Summary of the invention
In order to overcome the excessive shortcoming of redundancy communication amount that the distributed traffic independent transmission is caused in the existing network, the present invention proposes a kind of data flow and shares method, this method can fully be found distributed traffic comprising and overlapping relation each other, thereby reduces the traffic of transmitting in network.
Notebook data stream is shared the principle that transmission method adopted: inquiry is placed on to handle on the nearest network node of data source obtains Query Result in the hope of as early as possible data flow being processed, reduce the Network Transmission amount of information, and then reduce Network Transmission and postpone.Consider that simultaneously network node disposal ability and storage capacity near data source all are limited, these joint behaviors are descended if all inquiries all are placed on.Simultaneously, preserve the result of nearest inquiry on each node, be stored as Materialized View.When a new inquiry arrives, more or less exist some views on each node in the network.These views are that the data flow by this node of flowing through forms or formed by the query processing result on this node.May there be inclusion relation between to inquiry newly and the already present view.The data source of these views can be utilized so, and original data source needn't be leaveed no choice but use as new inquiry.Like this, not only can alleviate, can also reduce the amount of information and the network delay of Network Transmission near the load on the initial data source node.When a plurality of inquiries then simultaneously, consider the publicly-owned part of a plurality of Query Results, will have part and independently consider the data flow transmission path, reduce total cost of transmission and delay.For inquiry,, provide dynamic adjusting method and optimize query configuration in the network to optimize information transmitted amount and network delay in the network according to dynamic adjustment principle through submitting to.

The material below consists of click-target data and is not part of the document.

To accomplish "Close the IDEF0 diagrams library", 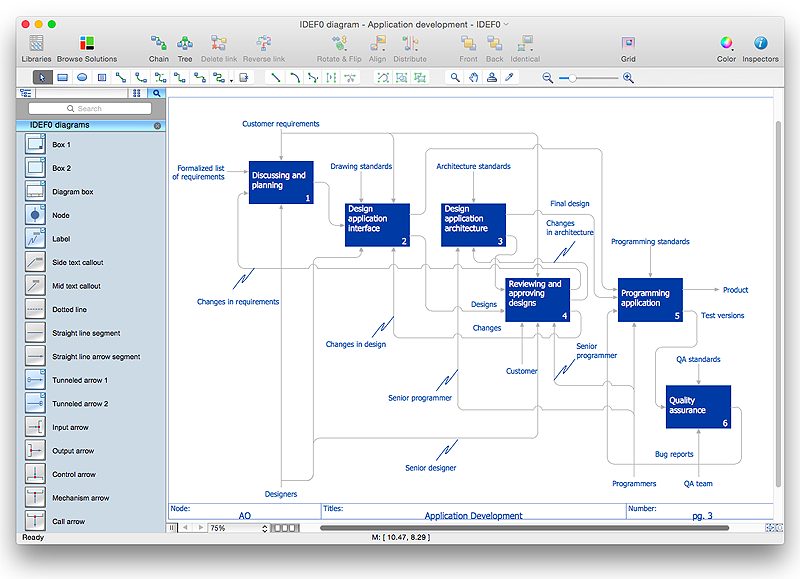I will 157,125.
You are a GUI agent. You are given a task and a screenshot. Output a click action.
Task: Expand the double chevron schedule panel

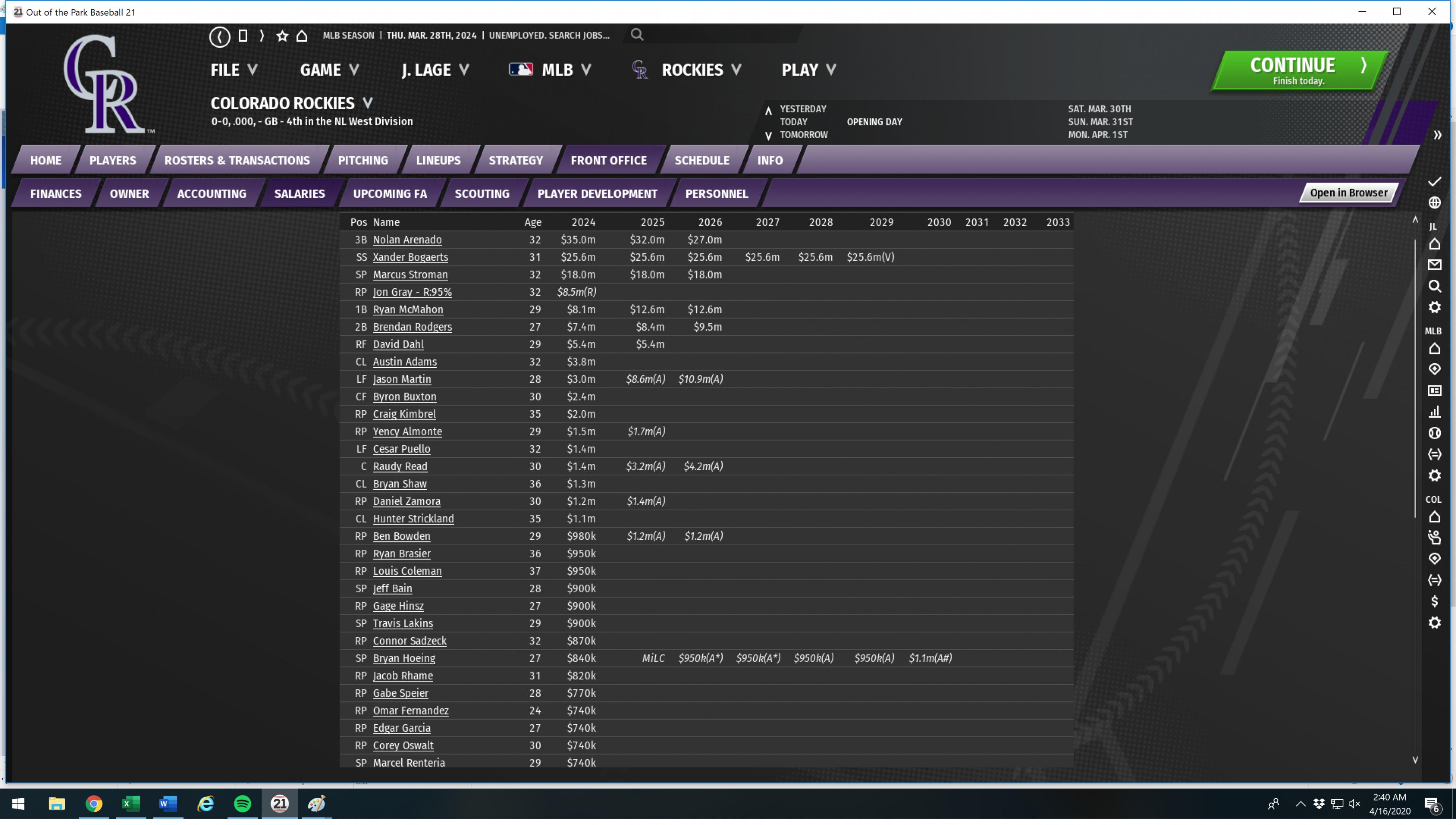1437,135
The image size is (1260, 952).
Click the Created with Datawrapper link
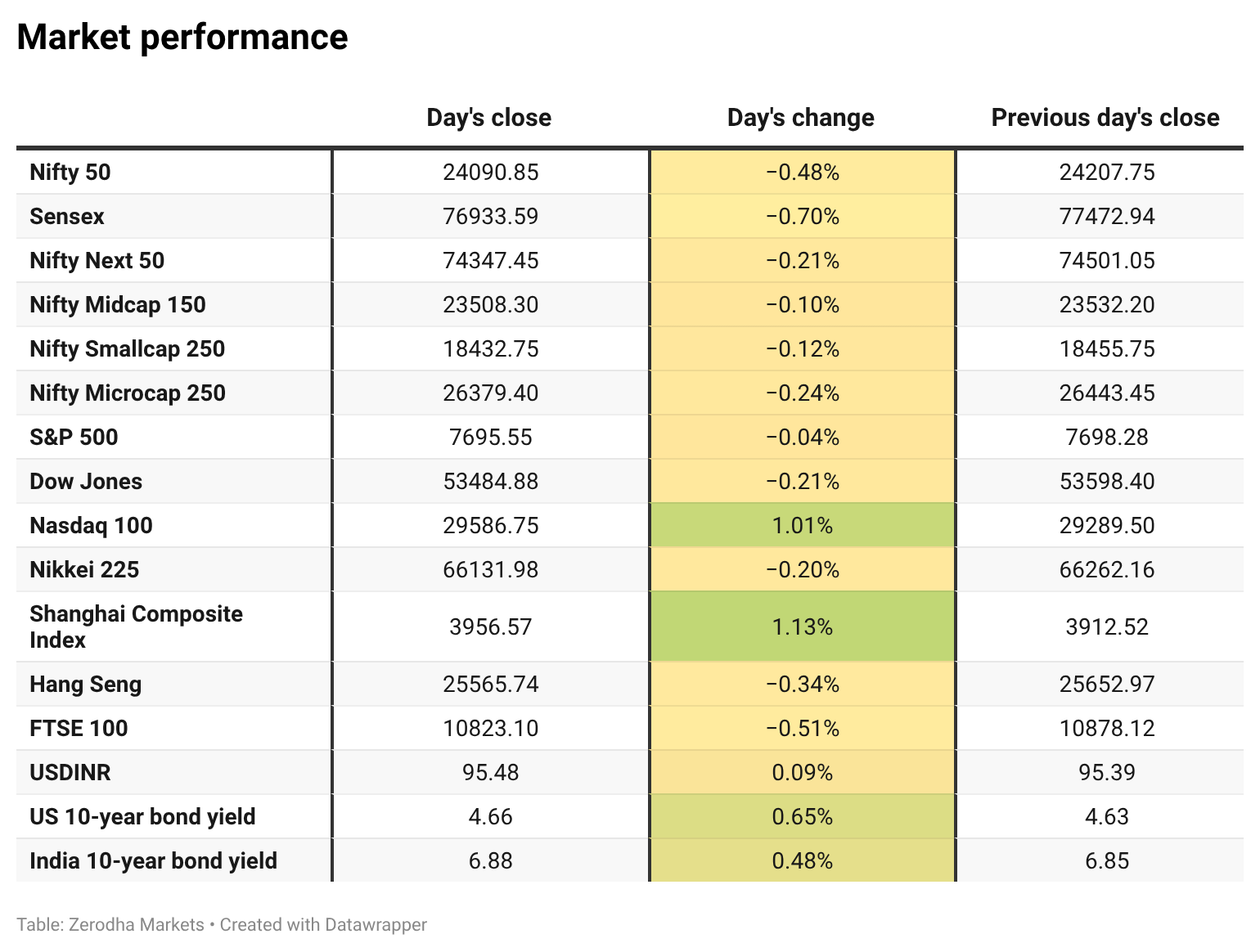tap(323, 925)
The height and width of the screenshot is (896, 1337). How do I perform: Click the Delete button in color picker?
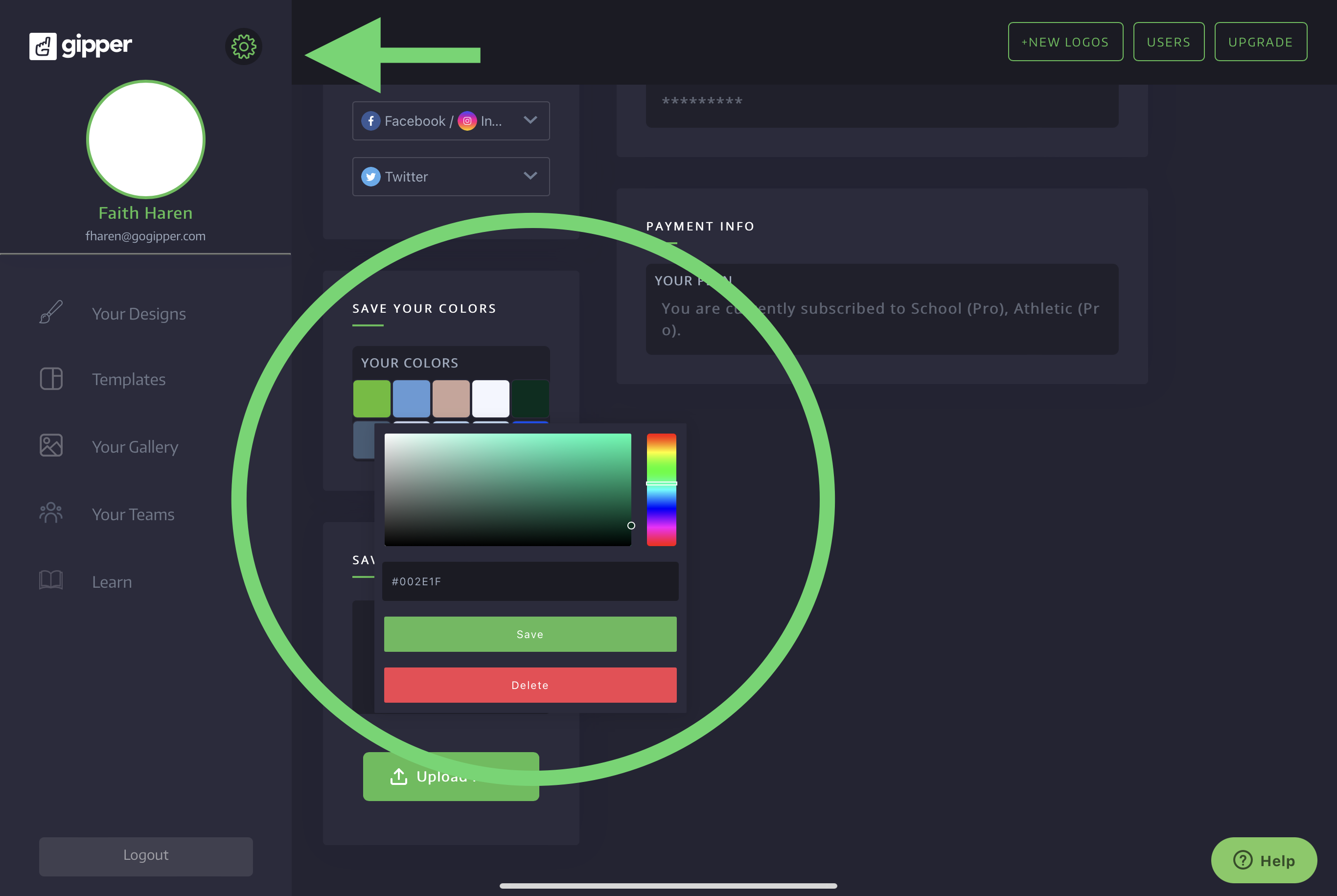tap(530, 685)
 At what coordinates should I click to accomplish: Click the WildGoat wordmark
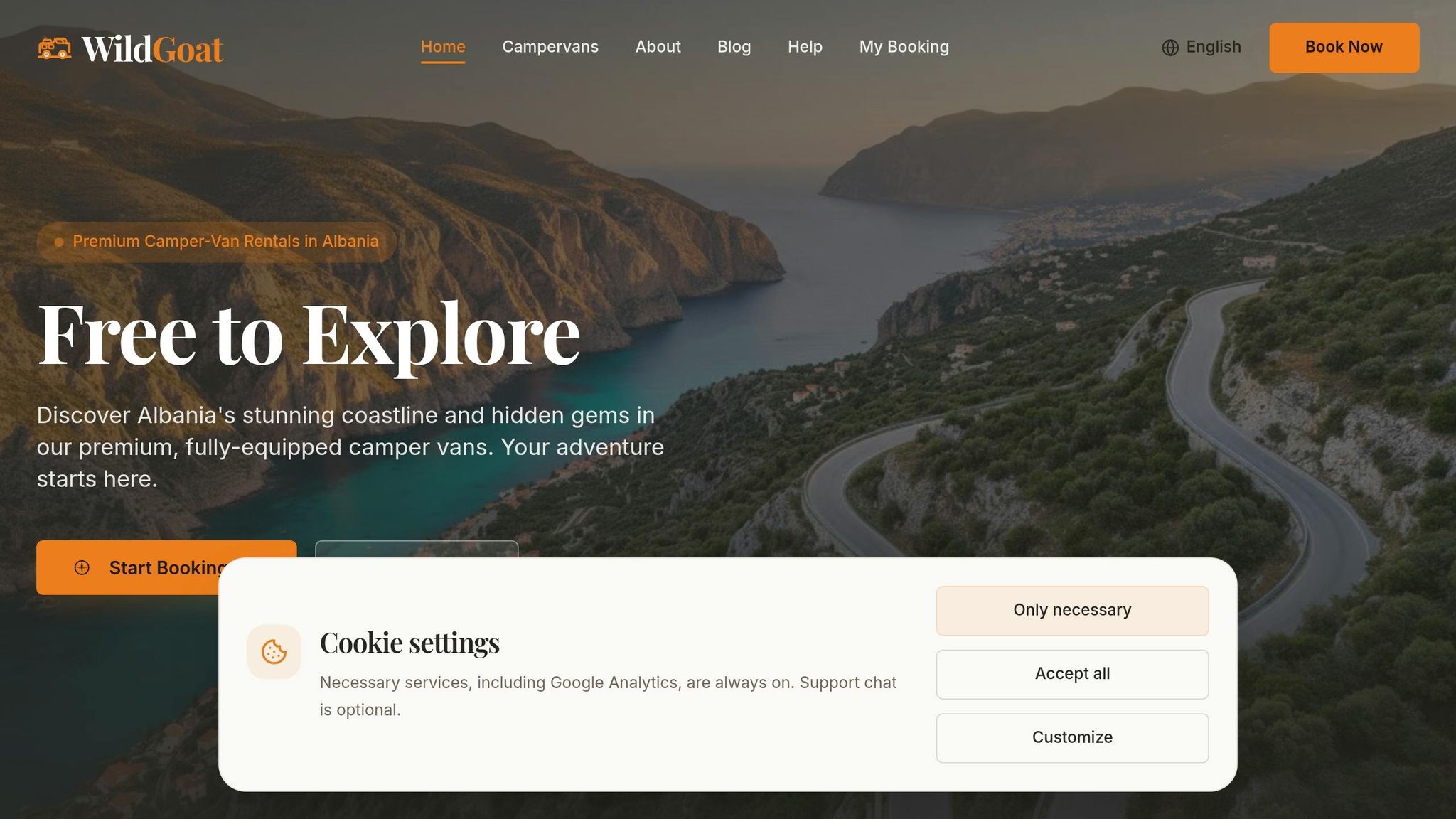click(152, 49)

A kind of distributed query data flow transmission method, its step comprises:
1) preserves the data flow of this node of flowing through or the result of nearest inquiry on each network node;
When 2) generating new the inquiry on the network node, utilize the data source of the result of the data flow of this node of flowing through that the delivering path upper network node preserves or nearest inquiry as new inquiry, with the network node that comprises this new data query of cost minimum as the inquiry XM;
3) data query stream generates node from inquiry and is transferred to the inquiry XM and inquires about.
The data flow of node or the result of nearest inquiry of flowing through is stored as view.
Described step 2) judge that the method that comprises new inquiry is: with formation of the input of the network node on the delivering path of inquiry, select a network node, each the semantic section that sends the view buffer memory for this node merges; Judge whether the semantic section after merging comprises inquiry.
Described step 2) adopt to generate the plan function calculation and generate delay between the node as the network node of data source and new inquiry, the network node of cost minimum is as the inquiry XM.
Described step 3) adopts dynamic adjusting method that the inquiry on inquiry XM and the inquiry generation node transmission path is adjusted, and concrete steps are:
1) carrying out query node is kept in the array to the node between the generated query node.
2) to each node in the array, check the inquiry q in the query caching, if inquiry q was not adjusted and quilt is newly comprised to inquiry, it is labeled as adjusted;
3) the node k of the result data flow point fork of a certain node on the result data stream that finds newly inquiry and the transmission path is placed into node k with inquiry and goes up and carry out, and deletes q from the query caching of node n.
4) revise the result data stream of the data source of q for inquiry Q.
Each inquiry q on the XM to inquiry Q common data source is arranged with new, and new income merges greater than the inquiry of financial value originally.
If income is carried out query decomposition less than the value of original income, find the new result data flow point knuckle point k that arrives inquiry Q and merge inquiry q ' earlier, interpolation inquiry Q and q ' carry out on node k.
At the node that uses queue stores, the node of only joining the team at every turn.
Network node carries out buffer memory when receiving data, if the cache size deficiency, according to the time as standard, the data that are buffered the earliest are released.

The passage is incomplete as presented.